Piers Morgan warnt vor Deepfakes – und kritisiert SXSW London scharf
Piers Morgan hat sich zu den Gefahren von KI-generierten Deepfakes geäußert, nachdem sein eigenes Abbild in gefälschten Online-Videos verwendet wurde. Der Moderator kritisierte zudem die Entscheidung Großbritanniens, den Kommentator Cenk Uygur die Einreise zum SXSW London zu verweigern.
Unterdessen gerät das Festival selbst wegen seiner Handhabung der Debatten über Meinungsfreiheit während der diesjährigen Veranstaltungen in die Kritik.
Morgan enthüllte, dass seine Mutter kürzlich von einem Deepfake-Video getäuscht wurde, das vorgab, ihn in seiner Sendung Uncensored zu zeigen. Selbst er gab zu, dass die Aufnahme überzeugend wirkte. Der Vorfall habe ihn besorgt über die Verbreitung KI-generierter Inhalte zurückgelassen – auch wenn er betont, dass er nach wie vor besser argumentiere als eine Maschine.
Die Sängerin Katherine Jenkins teilte ähnliche Bedenken und räumte ein, dass sie Videos auf Plattformen wie TikTok mittlerweile kaum noch traue. Sie gestand, selbst kurzzeitig auf gefälschte Clips von Morgan in den sozialen Medien hereingefallen zu sein.
Die Kontroverse entsteht, während das SXSW London diese Woche über 800 Redner:innen, Künstler:innen und Filmvorführungen präsentiert. Die Veranstalter verteidigten ihre Rolle, diverse Stimmen zusammenzubringen – einschließlich Morgans Recht, das Festival zu kritisieren. Allerdings wurden der Kommentator Cenk Uygur und sein Neffe Hasan Piker nach einer Einreiseverweigerung durch das britische Innenministerium von der Teilnahme ausgeschlossen.

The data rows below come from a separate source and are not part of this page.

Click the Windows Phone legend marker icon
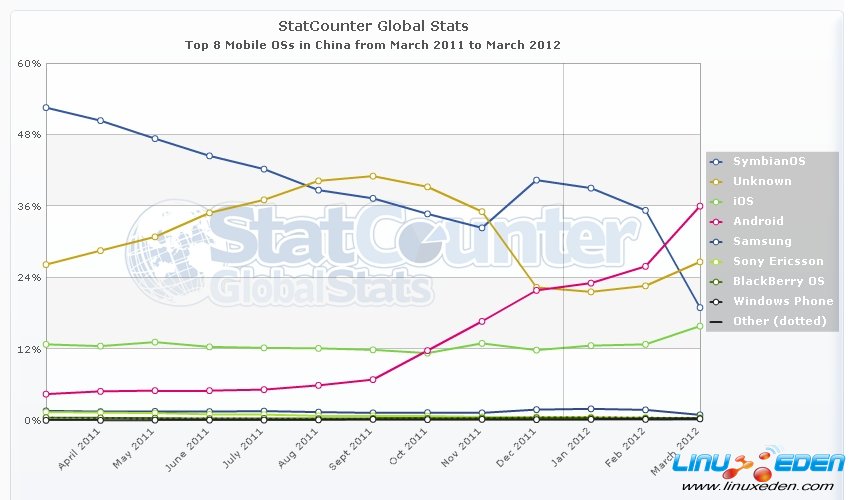This screenshot has height=500, width=854. pyautogui.click(x=715, y=301)

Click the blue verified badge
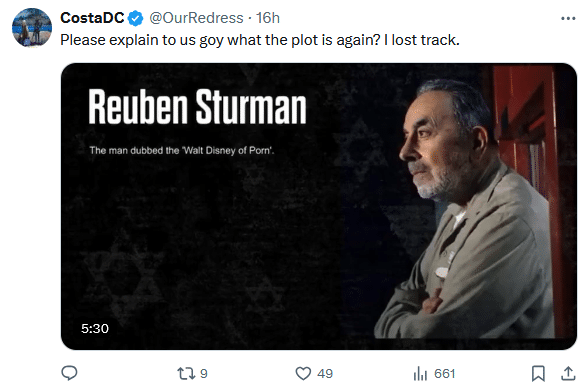pyautogui.click(x=135, y=18)
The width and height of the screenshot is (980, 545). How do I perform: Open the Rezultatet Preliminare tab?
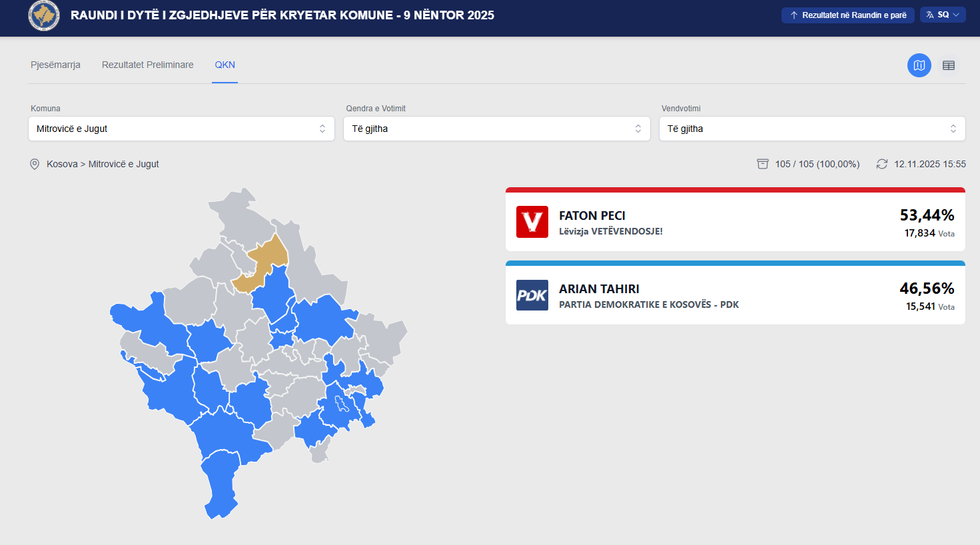[147, 65]
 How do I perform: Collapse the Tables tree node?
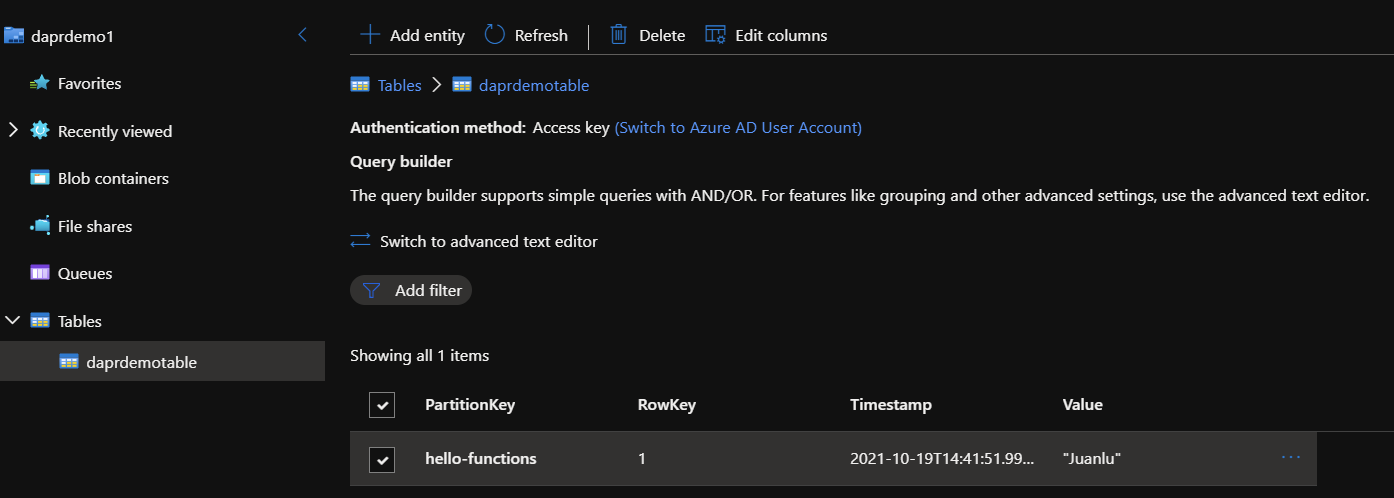tap(13, 321)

Morgan zeigte sich enttäuscht, dass das SXSW London die britische Entscheidung gegen Uygur nicht öffentlich infrage stellte. Das Festival hat sich bisher nicht direkt zum Einreiseverbot geäußert, sondern betont stattdessen seine übergeordnete Mission, offenen Austausch zu fördern.
Der Streit unterstreicht die wachsenden Spannungen um Meinungsfreiheit, KI-gestützte Falschinformationen und staatliche Beschränkungen für Persönlichkeiten des öffentlichen Lebens. Da Deepfakes immer schwerer zu erkennen sind, warnen Morgan und andere vor den Risiken für das Vertrauen in Online-Medien. Das SXSW London führt sein Programm fort, doch die Debatte darüber, wer zu Wort kommt – und wer zum Schweigen gebracht wird –, bleibt ungelöst.